◆ **Work to complete**
From the listing below, set down exactly the lines between the one holding "Image resolution: width=1920 pixels, height=1242" and the one holding "1920x966 pixels.", inclusive. No other line is wanted.

◆ **Materials provided**
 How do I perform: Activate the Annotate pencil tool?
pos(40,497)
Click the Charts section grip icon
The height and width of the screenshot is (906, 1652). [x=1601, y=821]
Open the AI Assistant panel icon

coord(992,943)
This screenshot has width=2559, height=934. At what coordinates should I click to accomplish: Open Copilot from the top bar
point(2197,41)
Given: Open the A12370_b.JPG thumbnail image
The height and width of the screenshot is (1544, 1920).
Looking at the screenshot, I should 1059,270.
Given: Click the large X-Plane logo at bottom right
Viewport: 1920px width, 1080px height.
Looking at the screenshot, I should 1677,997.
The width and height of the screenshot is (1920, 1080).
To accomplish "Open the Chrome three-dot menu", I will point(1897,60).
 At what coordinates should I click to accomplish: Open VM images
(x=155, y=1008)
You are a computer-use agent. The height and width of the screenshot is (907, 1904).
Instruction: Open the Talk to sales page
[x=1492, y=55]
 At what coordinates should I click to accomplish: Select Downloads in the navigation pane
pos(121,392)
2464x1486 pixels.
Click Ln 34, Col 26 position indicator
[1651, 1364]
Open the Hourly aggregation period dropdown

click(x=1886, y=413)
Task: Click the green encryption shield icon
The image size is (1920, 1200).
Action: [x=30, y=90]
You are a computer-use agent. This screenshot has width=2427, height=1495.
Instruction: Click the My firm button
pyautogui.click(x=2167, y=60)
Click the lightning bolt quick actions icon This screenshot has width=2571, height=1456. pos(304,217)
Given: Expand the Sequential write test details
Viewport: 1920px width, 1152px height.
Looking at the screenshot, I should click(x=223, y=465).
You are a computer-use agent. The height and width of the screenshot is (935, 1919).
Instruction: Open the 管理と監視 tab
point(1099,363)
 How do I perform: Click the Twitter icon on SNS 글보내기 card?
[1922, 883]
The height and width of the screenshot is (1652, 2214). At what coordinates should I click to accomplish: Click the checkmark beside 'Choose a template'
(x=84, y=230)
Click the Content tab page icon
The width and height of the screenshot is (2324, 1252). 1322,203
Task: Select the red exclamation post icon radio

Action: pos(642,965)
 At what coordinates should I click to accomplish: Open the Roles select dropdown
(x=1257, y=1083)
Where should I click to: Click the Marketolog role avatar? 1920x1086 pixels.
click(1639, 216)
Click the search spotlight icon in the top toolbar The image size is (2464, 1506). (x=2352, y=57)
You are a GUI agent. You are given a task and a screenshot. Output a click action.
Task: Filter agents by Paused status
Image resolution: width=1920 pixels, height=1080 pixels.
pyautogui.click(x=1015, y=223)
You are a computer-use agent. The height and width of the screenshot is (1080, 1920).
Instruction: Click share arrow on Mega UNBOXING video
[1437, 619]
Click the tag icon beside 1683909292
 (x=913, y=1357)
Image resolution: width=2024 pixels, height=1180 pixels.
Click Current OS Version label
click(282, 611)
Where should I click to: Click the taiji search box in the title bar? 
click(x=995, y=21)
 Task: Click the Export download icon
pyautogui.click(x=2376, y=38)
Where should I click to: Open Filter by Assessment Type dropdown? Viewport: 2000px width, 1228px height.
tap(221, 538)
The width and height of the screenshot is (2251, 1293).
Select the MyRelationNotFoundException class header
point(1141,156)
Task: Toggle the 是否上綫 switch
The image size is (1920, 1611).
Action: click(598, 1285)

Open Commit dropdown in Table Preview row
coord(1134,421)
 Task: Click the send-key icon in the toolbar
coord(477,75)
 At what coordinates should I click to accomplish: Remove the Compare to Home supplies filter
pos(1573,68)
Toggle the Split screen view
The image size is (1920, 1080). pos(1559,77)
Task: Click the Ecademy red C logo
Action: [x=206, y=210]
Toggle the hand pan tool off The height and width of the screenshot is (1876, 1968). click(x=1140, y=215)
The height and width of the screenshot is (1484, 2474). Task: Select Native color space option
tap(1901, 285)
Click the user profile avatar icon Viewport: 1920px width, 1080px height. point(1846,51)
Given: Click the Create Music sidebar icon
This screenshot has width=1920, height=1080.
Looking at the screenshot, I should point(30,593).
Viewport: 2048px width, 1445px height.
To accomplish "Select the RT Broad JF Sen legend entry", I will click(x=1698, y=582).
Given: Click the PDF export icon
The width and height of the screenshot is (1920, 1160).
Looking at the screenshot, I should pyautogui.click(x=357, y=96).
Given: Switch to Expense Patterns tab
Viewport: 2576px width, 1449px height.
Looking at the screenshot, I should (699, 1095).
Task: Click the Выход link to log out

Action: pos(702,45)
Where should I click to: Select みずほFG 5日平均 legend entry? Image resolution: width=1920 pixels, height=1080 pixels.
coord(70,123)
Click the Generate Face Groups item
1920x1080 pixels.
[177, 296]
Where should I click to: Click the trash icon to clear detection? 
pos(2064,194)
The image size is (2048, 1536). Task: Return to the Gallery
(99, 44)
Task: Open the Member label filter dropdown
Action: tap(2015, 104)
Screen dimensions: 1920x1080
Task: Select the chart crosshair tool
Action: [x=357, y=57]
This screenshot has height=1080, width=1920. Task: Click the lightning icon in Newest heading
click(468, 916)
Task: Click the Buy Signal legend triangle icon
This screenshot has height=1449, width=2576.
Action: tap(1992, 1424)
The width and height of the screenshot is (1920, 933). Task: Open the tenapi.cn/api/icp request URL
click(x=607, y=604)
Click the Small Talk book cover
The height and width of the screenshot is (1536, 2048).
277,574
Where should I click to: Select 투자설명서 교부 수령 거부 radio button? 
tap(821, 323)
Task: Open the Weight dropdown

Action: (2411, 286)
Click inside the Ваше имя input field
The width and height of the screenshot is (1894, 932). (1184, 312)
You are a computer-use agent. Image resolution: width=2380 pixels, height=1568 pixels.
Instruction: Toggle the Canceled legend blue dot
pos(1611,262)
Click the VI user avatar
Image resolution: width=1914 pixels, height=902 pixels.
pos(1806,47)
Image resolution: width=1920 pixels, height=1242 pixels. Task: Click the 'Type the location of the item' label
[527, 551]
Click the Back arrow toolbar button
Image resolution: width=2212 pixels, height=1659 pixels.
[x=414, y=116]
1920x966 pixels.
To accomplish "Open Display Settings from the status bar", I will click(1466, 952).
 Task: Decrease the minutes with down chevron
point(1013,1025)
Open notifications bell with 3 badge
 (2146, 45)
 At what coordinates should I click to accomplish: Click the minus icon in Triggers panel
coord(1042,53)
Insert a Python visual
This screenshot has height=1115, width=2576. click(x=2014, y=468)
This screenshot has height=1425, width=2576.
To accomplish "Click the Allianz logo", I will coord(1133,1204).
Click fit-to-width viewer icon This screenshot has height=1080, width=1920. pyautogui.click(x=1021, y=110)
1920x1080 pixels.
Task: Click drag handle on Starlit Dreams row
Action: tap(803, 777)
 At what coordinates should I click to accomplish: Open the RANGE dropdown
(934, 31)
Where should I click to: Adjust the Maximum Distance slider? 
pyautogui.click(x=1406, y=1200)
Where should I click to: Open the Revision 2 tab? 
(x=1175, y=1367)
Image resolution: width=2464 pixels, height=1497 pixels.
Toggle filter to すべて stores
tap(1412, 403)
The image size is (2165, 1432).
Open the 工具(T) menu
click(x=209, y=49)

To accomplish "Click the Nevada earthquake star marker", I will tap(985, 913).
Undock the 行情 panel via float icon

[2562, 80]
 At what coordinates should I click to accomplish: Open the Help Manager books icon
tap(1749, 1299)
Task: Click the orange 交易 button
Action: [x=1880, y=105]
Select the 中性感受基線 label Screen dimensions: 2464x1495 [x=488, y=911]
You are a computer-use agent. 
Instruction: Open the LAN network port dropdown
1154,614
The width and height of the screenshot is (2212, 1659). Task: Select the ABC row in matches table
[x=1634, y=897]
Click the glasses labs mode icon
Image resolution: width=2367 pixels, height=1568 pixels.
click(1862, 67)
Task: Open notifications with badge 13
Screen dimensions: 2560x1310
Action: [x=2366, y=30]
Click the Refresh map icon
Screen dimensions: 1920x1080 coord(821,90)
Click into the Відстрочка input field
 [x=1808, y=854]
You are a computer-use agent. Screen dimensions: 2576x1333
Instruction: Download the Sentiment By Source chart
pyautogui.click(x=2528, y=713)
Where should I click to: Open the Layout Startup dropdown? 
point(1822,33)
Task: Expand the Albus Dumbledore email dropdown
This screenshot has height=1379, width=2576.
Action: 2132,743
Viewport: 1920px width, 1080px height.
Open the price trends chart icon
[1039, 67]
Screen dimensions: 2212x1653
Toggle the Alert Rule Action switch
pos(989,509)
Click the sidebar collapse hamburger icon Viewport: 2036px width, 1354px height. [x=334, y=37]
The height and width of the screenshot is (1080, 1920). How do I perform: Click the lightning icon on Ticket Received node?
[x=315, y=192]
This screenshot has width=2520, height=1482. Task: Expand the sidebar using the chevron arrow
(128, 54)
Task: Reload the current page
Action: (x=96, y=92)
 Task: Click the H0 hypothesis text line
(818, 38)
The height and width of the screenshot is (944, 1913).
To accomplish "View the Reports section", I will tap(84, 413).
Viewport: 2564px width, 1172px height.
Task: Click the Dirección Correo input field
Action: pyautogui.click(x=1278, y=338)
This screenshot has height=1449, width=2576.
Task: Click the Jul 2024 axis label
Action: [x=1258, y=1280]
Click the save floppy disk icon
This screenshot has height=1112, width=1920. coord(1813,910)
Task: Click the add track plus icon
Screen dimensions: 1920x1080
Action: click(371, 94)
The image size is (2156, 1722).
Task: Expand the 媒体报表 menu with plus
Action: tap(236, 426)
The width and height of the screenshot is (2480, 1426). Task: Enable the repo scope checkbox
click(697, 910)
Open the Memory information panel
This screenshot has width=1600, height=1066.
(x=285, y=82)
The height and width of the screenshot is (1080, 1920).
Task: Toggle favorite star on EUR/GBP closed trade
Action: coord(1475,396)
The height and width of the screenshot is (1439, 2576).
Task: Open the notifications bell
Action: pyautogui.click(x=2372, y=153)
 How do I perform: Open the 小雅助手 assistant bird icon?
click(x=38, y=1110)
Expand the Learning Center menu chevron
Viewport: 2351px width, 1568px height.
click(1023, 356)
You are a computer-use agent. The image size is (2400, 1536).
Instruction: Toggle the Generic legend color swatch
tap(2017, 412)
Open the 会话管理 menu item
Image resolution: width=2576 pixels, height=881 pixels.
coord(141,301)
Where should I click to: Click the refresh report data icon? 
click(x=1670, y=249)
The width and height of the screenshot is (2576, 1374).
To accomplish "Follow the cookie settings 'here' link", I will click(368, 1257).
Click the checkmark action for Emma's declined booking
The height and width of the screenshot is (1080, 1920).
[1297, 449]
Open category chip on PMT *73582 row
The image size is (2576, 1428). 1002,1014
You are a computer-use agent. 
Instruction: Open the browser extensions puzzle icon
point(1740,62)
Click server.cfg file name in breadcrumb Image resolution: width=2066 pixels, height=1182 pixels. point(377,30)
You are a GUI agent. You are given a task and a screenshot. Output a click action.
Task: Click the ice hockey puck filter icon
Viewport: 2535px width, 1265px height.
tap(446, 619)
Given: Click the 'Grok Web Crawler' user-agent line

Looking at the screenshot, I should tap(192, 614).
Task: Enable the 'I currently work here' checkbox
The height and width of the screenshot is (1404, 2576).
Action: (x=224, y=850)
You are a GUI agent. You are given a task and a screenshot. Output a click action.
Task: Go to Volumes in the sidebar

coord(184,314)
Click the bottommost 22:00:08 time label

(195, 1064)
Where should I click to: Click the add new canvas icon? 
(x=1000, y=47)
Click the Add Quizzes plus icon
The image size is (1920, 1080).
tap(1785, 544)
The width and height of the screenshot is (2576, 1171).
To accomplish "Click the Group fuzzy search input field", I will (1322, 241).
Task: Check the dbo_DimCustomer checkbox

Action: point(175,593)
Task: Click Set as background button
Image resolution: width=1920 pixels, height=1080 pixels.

◆ **Task solution**
Image resolution: width=1920 pixels, height=1242 pixels. Task: Click the 'Type the location of the item' label
[527, 551]
Click the Back arrow toolbar button
Image resolution: width=2212 pixels, height=1659 pixels.
[x=414, y=116]
1920x966 pixels.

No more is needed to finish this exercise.